» **ASSIGNMENT**:
Please transcribe the entries that follow exactly as they stand, skipping each picture.

(Stored items)
******

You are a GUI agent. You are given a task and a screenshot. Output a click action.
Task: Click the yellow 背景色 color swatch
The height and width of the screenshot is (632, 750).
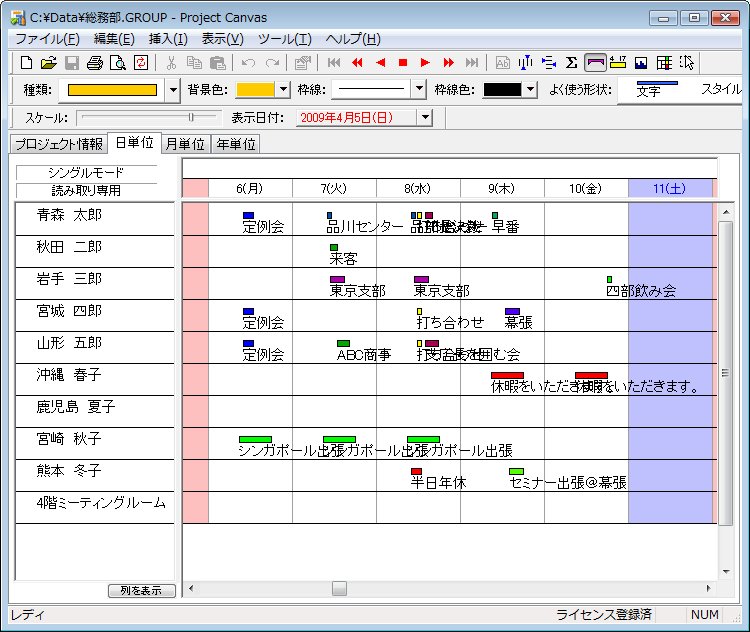[255, 90]
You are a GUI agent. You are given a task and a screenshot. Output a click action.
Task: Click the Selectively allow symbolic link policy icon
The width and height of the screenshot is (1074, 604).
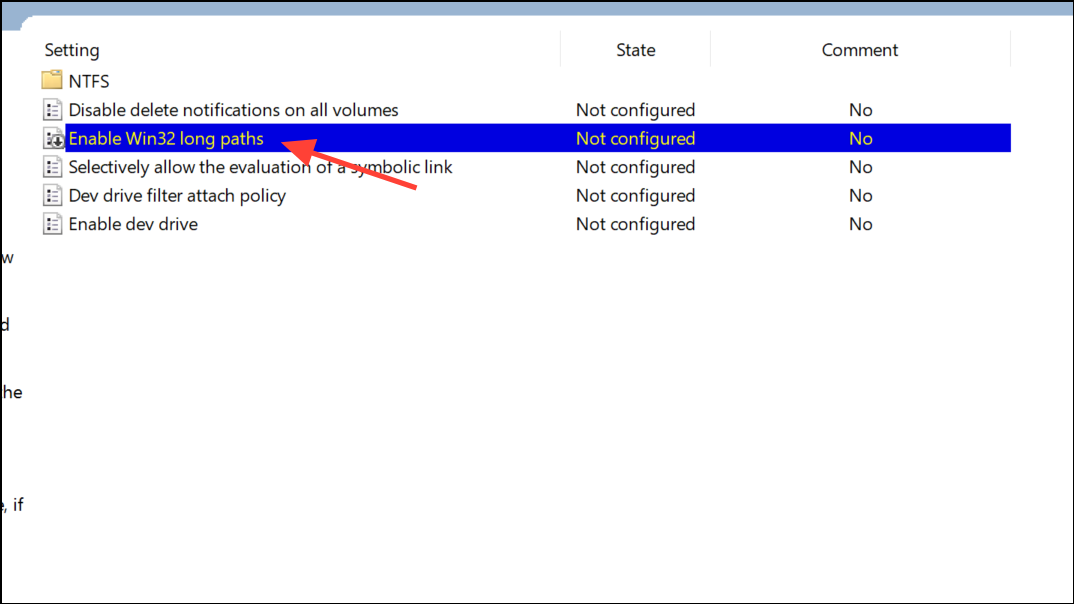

******

» **RESPONSE AREA**:
You are a GUI agent. You are given a task and a screenshot. Output a click action.
Task: Click the yellow 背景色 color swatch
The height and width of the screenshot is (632, 750).
[255, 90]
You are a GUI agent. You are given a task and a screenshot. Output a click action.
Task: Click the Selectively allow symbolic link policy icon
The width and height of the screenshot is (1074, 604).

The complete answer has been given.